Tyrannosaurus „S“ Von Mathias Bröckers

Keine Angst, dies ist trotz der Überschrift kein weiterer Akt der Mediengleichschaltung, mit der Hollywoods animierte Plastik- Saurier zur Zeit alle Kulturkanäle verstopfen. Die Dinos in den Kinos interessieren nicht die Bohne, wo doch leibhaftige High-Tech-Saurier gleich rudelweise zu besichtigen sind: In Frankfurt ist Automobilausstellung! Zwar werden die Hersteller nicht müde, ihre Produkte als innovativ und zukunftsträchtig anzupreisen und ihnen „Vorsprung durch Technik“ zu attestieren, genau betrachtet ist es jedoch die größte Fossilien-Schau der Welt, die dort über die Bühne geht.
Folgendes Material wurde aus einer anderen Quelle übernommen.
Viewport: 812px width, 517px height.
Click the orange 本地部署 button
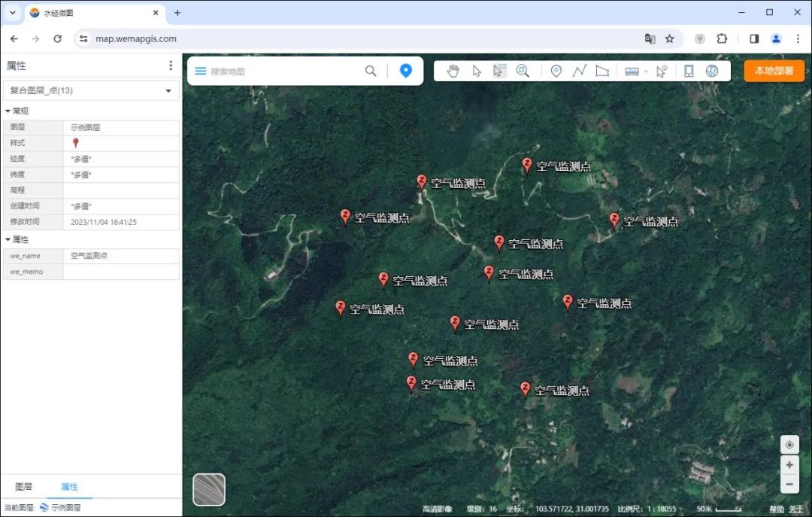pos(774,71)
Der größte Stand der IAA ist alljährlich das Frankfurter Kreuz, wo sich die Saurier-Fans mit ihren Urzeit-Vehikeln erst einmal die Reifen platt stehen müssen, um irgendwann einen Blick auf die Neukreationen zu werfen, mit denen sie auch zukünftig im Stau stehen sollen.
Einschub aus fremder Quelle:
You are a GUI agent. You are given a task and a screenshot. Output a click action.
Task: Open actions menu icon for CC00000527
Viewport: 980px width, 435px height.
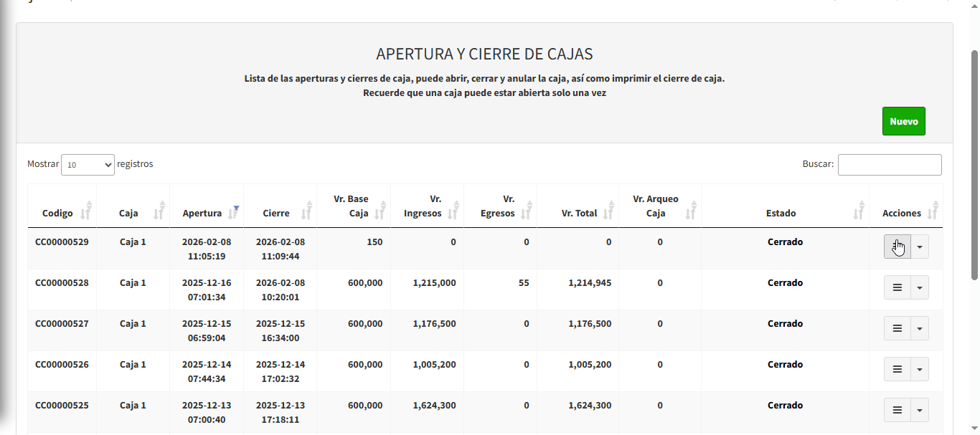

Am Samstag morgen beim Bäcker kaufte mein Vordermann vier Schrippen und stieg dann in sein in zweiter Reihe geparktes Daimler- Schiff ein: gut 200 PS, um vier Brötchen um zwei Ecken zu transportieren. Hätte irgendein Adeliger im 17. Jahrhundert für einen solchen Transport regelmäßig zwölf Pferde anspannen lassen, wäre der Nachruhm dieses durchgeknallten Dekadenzlings sicher zu uns durchgedrungen. Aber so verrückt waren damals nicht einmal die verrücktesten Feudalfürsten – heute ist diese Verrücktheit völlig normal. Es ist uns so in Fleisch und Blut übergegangen, gewaltige Pferdestärken auf Knopfdruck zu mobilisieren, daß wir diese Gewohnheit gar nicht mehr hinterfragen.
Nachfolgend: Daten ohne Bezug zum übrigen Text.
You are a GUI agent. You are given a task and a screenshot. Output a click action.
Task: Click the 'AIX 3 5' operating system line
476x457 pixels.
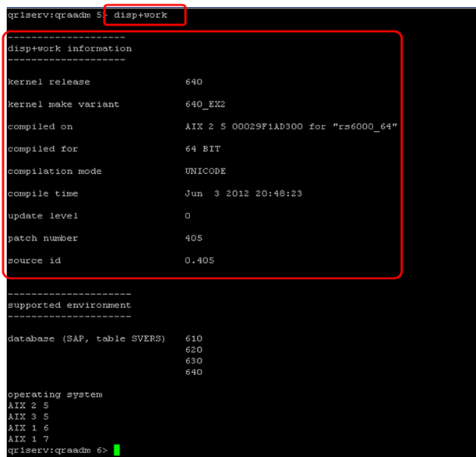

Unlängst wurde im Fernsehen der Film „Am Anfang war das Feuer“ wiederholt, der ohne Worte und hochdramatisch zeigt, welche entscheidende Rolle das Feuer für die Entwicklung der Primaten spielte. Es war die Technik, die ihnen den entscheidenden Vorsprung vor allen anderen Arten sicherte. Und wie die Säbelzahntiger an ihrem Evolutionsvorsprung, den immer größer werdenden „Säbeln“, zugrunde gingen, scheinen auch die domestizierten Primaten ihre Überlegenheit nicht in den Griff zu bekommen: Sie feuern immer fanatischer aus allen Auspuffrohren und verwandeln die Biosphäre systematisch in einen giftigen Backofen.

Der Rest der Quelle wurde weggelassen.